[WHAT THE EXERCISE ASKS]: From the records below, please return each line that holds the word "computer".

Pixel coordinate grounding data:
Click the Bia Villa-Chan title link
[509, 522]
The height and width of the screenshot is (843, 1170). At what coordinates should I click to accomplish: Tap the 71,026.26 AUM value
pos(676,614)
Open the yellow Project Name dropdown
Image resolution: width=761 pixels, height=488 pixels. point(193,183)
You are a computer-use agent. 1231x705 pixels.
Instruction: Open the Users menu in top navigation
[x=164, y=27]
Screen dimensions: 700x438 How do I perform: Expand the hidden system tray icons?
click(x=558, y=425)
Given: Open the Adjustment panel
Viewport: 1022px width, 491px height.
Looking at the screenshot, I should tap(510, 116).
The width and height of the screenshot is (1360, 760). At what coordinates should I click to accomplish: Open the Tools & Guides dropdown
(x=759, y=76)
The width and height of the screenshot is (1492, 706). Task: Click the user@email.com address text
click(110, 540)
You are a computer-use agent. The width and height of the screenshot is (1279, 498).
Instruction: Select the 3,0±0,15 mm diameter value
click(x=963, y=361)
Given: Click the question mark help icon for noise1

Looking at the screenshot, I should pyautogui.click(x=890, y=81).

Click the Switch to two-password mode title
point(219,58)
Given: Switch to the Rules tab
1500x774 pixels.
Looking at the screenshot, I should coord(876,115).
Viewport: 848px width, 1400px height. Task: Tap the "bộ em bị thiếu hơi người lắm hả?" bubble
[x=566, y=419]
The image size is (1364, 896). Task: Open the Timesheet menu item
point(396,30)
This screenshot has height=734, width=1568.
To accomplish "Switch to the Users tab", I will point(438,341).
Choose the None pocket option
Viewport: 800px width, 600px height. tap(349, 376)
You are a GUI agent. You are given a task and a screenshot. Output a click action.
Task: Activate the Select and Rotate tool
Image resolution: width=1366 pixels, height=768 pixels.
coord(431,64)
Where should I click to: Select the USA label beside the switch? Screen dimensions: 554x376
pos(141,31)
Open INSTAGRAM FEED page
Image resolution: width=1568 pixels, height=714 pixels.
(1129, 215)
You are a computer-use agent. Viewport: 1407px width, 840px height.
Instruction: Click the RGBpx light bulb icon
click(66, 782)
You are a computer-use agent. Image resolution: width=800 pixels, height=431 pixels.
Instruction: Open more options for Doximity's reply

[COMPLETED TASK]:
You are a computer-use agent. 1231x705 pixels.
You are a computer-use agent. The width and height of the screenshot is (1279, 498).
You are a computer-use agent. Viewport: 1407px width, 840px height.
You are a computer-use agent. Image resolution: width=800 pixels, height=431 pixels.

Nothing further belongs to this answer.